Eeda grew up in Norway and as a teenager, she and her family endured the Nazi occupation from 1940 to 1945. Her father, she said, was also a member of the resistance.
“Everyone was,” she said. “Our family had life’s essentials and the Nazis took everything. We no longer had food.”
According to an interview she gave to Cheryl Sadowski, author of a book entitled “Afternoons with Eeda,” she estimated that 80 percent of the Norwegians were opposed to the Nazis. She said she often went around with what appeared to be a copy of Adolph Hitler’s book, “Mein Kampf” under her arm when she went to school.
“I wrapped the cover around an English text book to hide the fact I was studying English,” she said. “The Nazis didn’t allow that.”
General Marshall lived in Leesburg for 12 years in Dodona Manor along Edwards’ Ferry Road. Eeda recalled driving with her mother-in-law one day and, “we saw this man out painting the entrance to his house. My mother-in- law said, ‘That’s General Marshall, let’s stop and say hello.’”
The general had paint on his face, and Eeda was awestruck: “This is the man that saved us?” she said.
Eeda came to America after her marriage to the late Alfred Dennis, who served in the U.S. foreign service in Norway. Owing to Alfred’s job in the State Department, they were in and out of Alfred’s family home in Leesburg on farmland known as Sage Hill, eventually retiring there. Alfred died in 2009.

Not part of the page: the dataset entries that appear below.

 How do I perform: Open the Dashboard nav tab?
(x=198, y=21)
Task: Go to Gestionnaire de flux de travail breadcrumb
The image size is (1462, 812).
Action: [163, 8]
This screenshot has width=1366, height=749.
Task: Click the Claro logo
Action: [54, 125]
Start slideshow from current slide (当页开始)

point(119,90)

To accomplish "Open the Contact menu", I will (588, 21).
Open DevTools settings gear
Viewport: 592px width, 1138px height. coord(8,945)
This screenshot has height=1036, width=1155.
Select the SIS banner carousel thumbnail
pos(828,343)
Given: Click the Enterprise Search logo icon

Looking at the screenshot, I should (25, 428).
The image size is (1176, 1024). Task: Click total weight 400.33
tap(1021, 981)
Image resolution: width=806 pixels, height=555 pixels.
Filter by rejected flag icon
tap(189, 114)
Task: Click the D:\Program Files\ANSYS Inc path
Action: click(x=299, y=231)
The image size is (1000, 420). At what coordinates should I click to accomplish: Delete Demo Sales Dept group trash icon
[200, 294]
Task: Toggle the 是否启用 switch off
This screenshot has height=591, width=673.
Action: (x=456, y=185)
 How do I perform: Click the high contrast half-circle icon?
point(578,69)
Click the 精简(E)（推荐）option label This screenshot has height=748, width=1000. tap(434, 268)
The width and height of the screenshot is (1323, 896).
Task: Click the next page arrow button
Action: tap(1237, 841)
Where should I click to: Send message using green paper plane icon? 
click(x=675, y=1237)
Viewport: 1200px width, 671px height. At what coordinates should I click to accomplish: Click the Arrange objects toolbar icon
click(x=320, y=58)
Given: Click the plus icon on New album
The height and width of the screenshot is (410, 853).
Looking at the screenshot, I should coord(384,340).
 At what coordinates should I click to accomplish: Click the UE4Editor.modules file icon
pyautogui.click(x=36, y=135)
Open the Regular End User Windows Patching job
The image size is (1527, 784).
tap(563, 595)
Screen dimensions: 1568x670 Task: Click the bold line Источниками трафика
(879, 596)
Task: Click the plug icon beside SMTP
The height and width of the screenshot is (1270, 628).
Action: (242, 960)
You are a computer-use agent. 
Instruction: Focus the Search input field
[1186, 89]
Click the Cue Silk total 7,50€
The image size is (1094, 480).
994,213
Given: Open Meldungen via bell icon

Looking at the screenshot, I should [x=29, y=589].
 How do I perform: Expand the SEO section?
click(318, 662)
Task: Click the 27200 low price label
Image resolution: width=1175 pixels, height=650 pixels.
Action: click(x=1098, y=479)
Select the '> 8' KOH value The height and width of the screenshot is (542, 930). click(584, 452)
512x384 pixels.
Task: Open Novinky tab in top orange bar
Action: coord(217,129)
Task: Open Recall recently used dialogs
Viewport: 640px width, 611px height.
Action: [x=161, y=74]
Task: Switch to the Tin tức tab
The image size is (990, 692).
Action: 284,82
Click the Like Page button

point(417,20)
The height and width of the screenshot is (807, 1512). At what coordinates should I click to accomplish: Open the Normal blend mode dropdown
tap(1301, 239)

The home was built in 1938 out of brown stone from a local quarry. Alfred once explained the name Sage Hill. “During the Second World War there was a demand for sage and my mother began raising it on the farm,” he said, adding that sage had some medicinal properties.
Eeda still has a deep interest in preservation and has been active in helping to maintain the rich heritage of Loudoun County.
She still resides comfortably at Sage Hill near her son and daughter-in-law. In keeping with the family’s focus on preservation, the farm also has some attachment to history. There are Civil War trenches on the property along Edwards’ Ferry Road. Alfred once said that they had found Confederate and Union artifacts such as belt buckles and buttons from uniforms.
Edwards’ Ferry Road is where Union troops marched down to the Potomac River to cross on their way to Gettysburg. The Dennis home sits on high ground with a view of the Potomac, Harrison Island, occupied at one time by Native Americans, and Sugarloaf Mountain.